Ingediend | 22 augustus 2011 |
---|---|
Beantwoord | 14 september 2011 (na 23 dagen) |
Indieners | Ad Koppejan (CDA), Pieter Omtzigt (CDA) |
Beantwoord door | Frans Weekers (staatssecretaris financiën) (VVD) |
Onderwerpen | belasting economie financiën ondernemen |
Bron vraag | https://zoek.officielebekendmakingen.nl/kv-tk-2011Z16266.html |
Bron antwoord | https://zoek.officielebekendmakingen.nl/ah-tk-20102011-3646.html |
Voor het beantwoorden van de vragen is het van belang om te schetsen hoe het proces verloopt na ontvangst van de aangiften Vpb.
Nadat deze aangiften zijn ontvangen door de Belastingdienst worden ze op een bepaald moment doorgezet naar het Vpb-systeem. Dat zou dit jaar gebeuren op 25 juli ten aanzien van de aangiften die tot die datum waren ingediend. Door een technische storing is het gerealiseerd op 8 augustus 2011. Het is aannemelijk dat in de correspondentie van de Belastingdienst deze storing wordt bedoeld.
Vervolgens zijn de aanslagen vanaf 8 augustus opgelegd met als dagtekening 31 augustus 2011. Dit betekent dat er in het geval van een verlies terugwenteling heeft plaatsgevonden. Daarvoor zijn nu dus geen belemmeringen meer. Vanzelfsprekend moet wel aan de voorwaarden zijn voldaan.

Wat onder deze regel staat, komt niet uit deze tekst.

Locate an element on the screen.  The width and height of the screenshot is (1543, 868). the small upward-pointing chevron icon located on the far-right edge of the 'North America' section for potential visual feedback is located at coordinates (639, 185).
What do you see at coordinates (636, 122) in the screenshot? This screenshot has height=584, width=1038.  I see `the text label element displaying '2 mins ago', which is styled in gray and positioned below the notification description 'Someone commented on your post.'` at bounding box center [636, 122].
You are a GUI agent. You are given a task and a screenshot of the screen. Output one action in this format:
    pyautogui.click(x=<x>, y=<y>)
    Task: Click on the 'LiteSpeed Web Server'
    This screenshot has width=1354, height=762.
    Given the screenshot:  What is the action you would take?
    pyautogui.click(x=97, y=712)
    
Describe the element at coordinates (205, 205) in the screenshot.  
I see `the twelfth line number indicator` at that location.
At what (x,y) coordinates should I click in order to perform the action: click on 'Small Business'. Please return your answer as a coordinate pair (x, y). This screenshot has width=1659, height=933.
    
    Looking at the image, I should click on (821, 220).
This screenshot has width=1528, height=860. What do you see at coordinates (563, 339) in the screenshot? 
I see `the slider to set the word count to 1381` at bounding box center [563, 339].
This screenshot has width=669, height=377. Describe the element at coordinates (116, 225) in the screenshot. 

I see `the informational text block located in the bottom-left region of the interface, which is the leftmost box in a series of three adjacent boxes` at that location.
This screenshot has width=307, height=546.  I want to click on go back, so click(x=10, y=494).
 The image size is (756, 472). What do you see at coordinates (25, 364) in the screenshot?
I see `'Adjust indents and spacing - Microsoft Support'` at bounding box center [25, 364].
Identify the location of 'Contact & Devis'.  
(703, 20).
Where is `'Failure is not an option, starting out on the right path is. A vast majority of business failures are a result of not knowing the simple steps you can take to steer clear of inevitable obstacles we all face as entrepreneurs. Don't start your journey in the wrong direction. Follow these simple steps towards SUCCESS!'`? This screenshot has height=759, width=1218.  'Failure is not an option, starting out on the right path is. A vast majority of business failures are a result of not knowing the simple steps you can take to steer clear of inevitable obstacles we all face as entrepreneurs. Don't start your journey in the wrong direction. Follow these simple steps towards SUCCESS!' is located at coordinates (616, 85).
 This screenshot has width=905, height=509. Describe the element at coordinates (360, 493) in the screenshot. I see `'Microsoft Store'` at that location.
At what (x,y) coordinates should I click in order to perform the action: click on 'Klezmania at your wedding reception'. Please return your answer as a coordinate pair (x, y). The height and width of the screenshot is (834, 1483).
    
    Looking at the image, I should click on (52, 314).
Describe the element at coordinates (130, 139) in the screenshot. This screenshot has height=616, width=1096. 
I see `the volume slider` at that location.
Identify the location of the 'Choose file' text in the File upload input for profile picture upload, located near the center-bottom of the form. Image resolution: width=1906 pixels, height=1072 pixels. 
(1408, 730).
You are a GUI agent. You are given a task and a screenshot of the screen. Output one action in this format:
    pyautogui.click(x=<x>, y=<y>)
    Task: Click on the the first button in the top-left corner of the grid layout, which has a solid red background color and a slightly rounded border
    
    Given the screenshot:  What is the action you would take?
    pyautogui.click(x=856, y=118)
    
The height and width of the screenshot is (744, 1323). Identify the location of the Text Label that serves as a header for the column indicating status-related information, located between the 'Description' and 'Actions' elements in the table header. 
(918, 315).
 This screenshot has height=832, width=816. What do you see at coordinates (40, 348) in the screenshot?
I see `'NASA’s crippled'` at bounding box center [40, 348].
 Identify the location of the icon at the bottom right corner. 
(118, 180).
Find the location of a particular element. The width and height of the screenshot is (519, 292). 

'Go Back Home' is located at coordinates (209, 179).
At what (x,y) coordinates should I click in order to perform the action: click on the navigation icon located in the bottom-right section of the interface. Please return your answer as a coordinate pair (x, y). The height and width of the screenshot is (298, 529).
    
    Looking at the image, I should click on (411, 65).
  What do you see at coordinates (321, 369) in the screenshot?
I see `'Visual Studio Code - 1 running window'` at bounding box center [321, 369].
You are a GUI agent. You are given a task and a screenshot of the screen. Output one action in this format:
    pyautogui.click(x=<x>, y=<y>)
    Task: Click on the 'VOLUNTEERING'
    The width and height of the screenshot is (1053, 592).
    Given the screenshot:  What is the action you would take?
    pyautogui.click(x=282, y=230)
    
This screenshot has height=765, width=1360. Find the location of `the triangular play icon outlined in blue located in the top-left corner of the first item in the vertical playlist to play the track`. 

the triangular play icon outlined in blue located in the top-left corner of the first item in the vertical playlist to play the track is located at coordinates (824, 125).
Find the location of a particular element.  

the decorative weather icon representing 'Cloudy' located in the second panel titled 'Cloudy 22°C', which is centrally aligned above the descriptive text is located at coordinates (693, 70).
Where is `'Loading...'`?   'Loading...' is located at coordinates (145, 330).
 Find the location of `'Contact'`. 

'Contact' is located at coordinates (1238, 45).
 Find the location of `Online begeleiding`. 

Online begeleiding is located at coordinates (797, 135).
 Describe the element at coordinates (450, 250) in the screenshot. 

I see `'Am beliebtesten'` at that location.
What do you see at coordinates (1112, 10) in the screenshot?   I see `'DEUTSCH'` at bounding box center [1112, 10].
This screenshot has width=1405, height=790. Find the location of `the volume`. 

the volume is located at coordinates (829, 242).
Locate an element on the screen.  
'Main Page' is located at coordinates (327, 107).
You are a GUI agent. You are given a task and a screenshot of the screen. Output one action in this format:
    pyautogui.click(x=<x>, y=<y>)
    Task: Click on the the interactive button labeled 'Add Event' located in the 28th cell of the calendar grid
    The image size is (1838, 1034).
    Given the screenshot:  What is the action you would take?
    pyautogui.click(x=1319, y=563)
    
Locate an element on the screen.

De datum waarop de aangiften werden doorgezet naar het Vpb-systeem lag in 2010 in het begin van september. Dit jaar (2011) laat dus al een versnelling zien van een maand ten opzichte van 2010. Het is de bedoeling van de Belastingdienst om in 2012 nog een versnelling aan te brengen in dit proces.
De aanslagen die korte tijd door de storing werden opgehouden zijn ondertussen al opgelegd. Dat houdt in dat de aanvragen van verrekening van verliezen in beginsel allemaal zijn gehonoreerd, mits natuurlijk aan de voorwaarden is voldaan.
Ik ben van oordeel dat de Belastingdienst zo snel mogelijk moet reageren op aanvragen van verrekening van verliezen. Uit het antwoord op vraag 1 blijkt dat de procedure al sneller verloopt dan voorheen en in de komende jaren nog sneller zal verlopen. Deze werkwijze van de Belastingdienst komt m.i. tegemoet aan de belangen van het bedrijfsleven.
Zie antwoord vraag 3.
Zie antwoord vraag 3.
Over deze vraag heeft mijn ambtsvoorganger zich eerder uitgelaten in de brief aan de Voorzitter van de Tweede Kamer der Staten-Generaal van 4 november 2010 (Tweede Kamer, vergaderjaar 2010–2011, 32 504, nr. 19 pag. 35). Daar is het volgende geantwoord: «In het kader van de kredietcrisis is verder nagedacht over mogelijke stimulerende maatregelen, waaronder ook het verlengen van deze regeling. Dit heeft geleid tot diverse andere maatregelen, waaronder de tijdelijke verlenging van de achterwaartse verlies verrekeningstermijn met 2 jaren. Mede hierom en gezien het feit dat de versnelde teruggaaf tot ingewikkelde systeemaanpassingen buiten de reguliere systemen om zou moeten leiden, is ervoor gekozen deze regeling niet te verlengen.» Bovenstaande geldt nog steeds. Bovendien zal herleven van deze regeling leiden tot grote negatieve effecten op het EMU-saldo in 2011 en 2012.